A tax package moving through the Florida House could force traditional public schools to share more money with charter schools, or even invalidate county tax referendum language approved by voters.
Current law allows for four types of millage levies to fund schools.
Taxes collected through three of those avenues — the required local effort (RLE) levy, the current operating discretionary millage levy and the ad valorem millage for capital outlay — must be shared with charter schools.
Florida school districts may also raise funds via voter-approved tax referendums, which cannot last for more than four years and must detail how the money will be spent. Per the state Department of Education’s Florida Standard Charter Contract, school districts can choose whether to split that money with charters.
Among the changes in the Ways and Means Committee’s bill, HB 7123, is a requirement that those funds be split with charters. The bill’s requirement would be retroactive.
“For the purpose of distributing taxes collected pursuant to this subsection, the term “school operational purposes” includes charter schools sponsored by a school district,” the bill reads.
The change could throw a wrench into voter-approved referendums even if the language placed on the ballot specified the funds were to be used specifically for traditional public schools.

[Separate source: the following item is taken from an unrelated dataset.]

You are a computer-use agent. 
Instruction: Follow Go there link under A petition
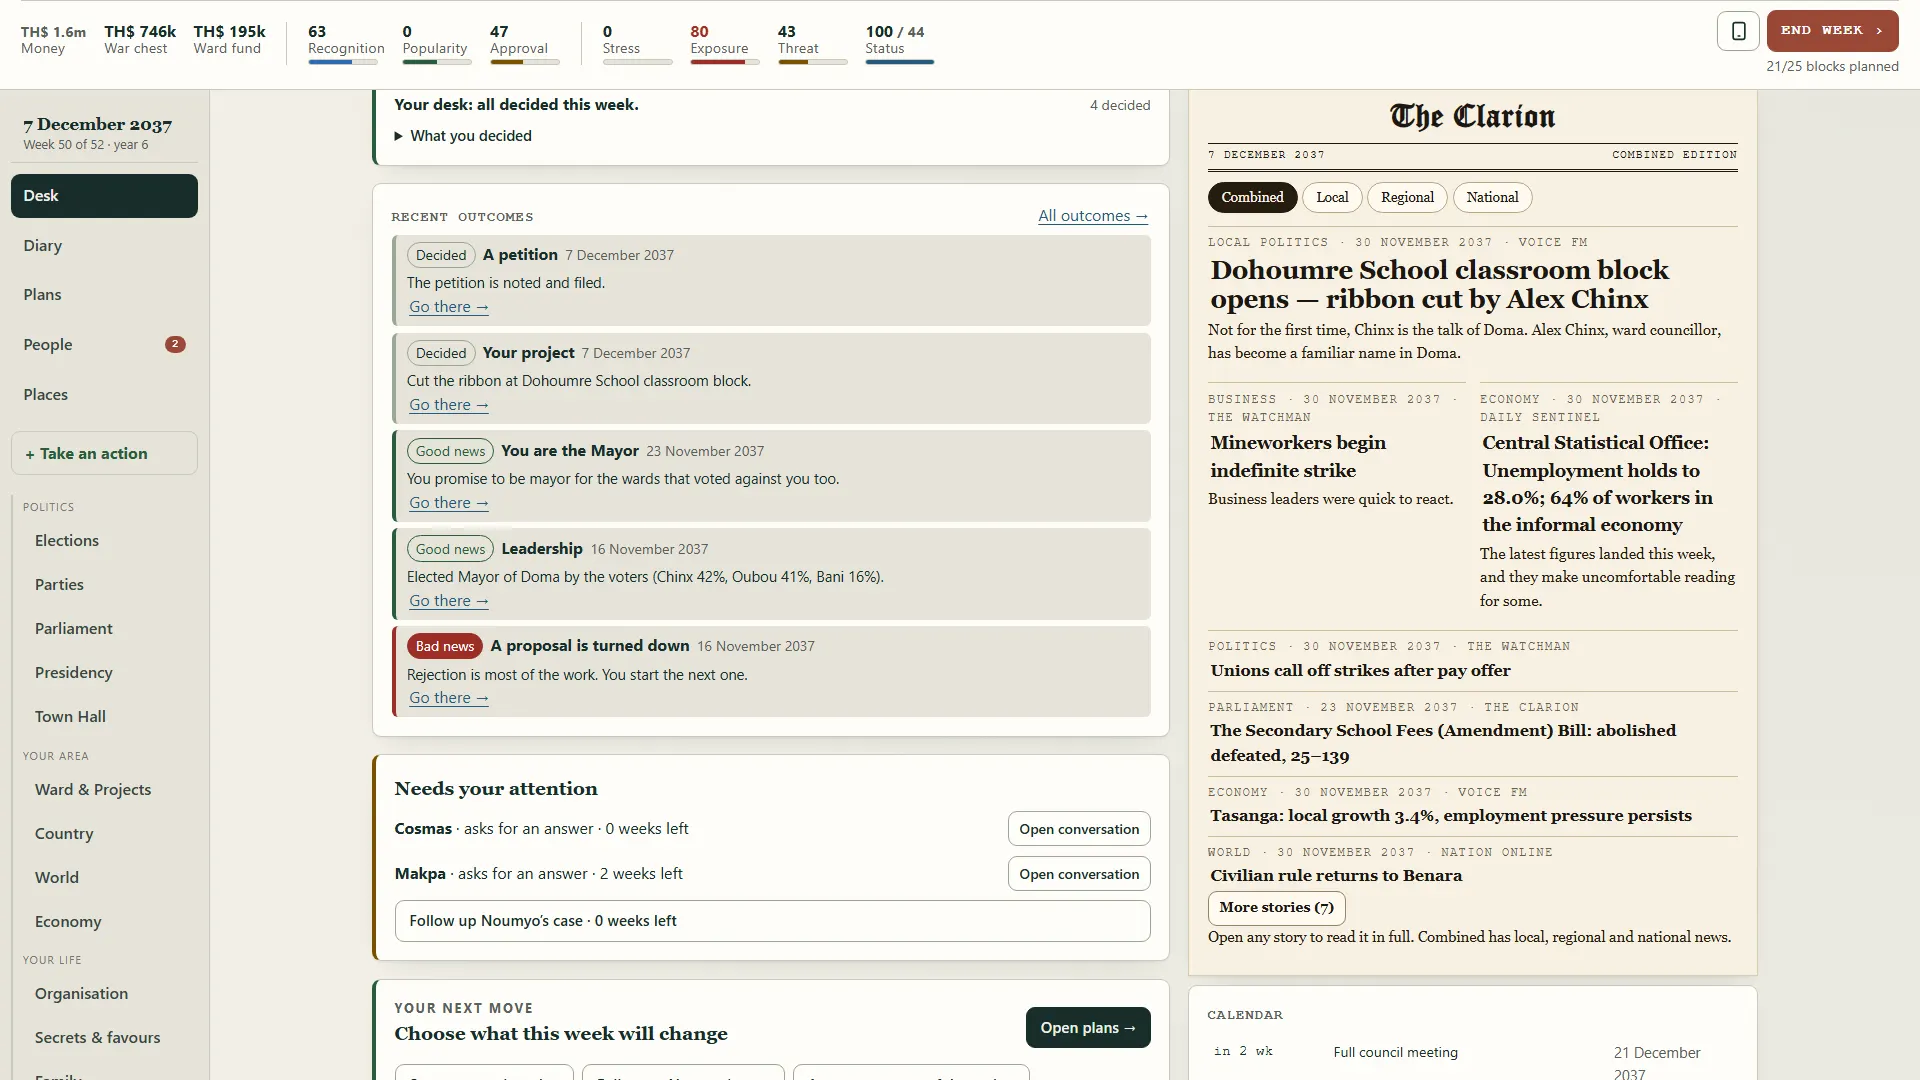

Palm Beach County voters overwhelmingly approved a referendum last year that explicitly excludes charters. It’s expected to bring PBC’s traditional public schools an additional $200 million a year.
The language on the ballot: “Shall the School Board of Palm Beach County have authority to levy 1.00 mills of ad valorem millage dedicated for operational needs of non-charter District schools to fund school safety equipment, hire additional school police and mental health professionals, fund arts, music, physical education, career and choice program teachers, and improve teacher pay beginning July 1, 2019 and automatically ending June 30, 2023, with oversight by the independent committee of citizens and experts?”
If HB 7123 were to pass, funds collected through that tax would need to be split with the county’s 48 charter schools on a per-student basis.
Pinellas County also has a referendum in effect, passed in 2016, with an additional requirement that expenditures be looked over by an “independent citizens review committee.” That board has never discussed sharing the tax revenues with charters.
The House bill would strip that committee of decision-making power. Additionally, it wouldn’t require charters to itemize how they spent the referendum tax money dispersed to them, which is a common condition among counties that choose to share referendum collections with charters.
It is unclear whether HB 7123 would invalidate referendums, such as the one in Palm Beach County, that specifically exclude charters.
The bill was passed out of the Ways & Means Committee last week and is pending a hearing in the Appropriations Committee, its only stop before the chamber floor.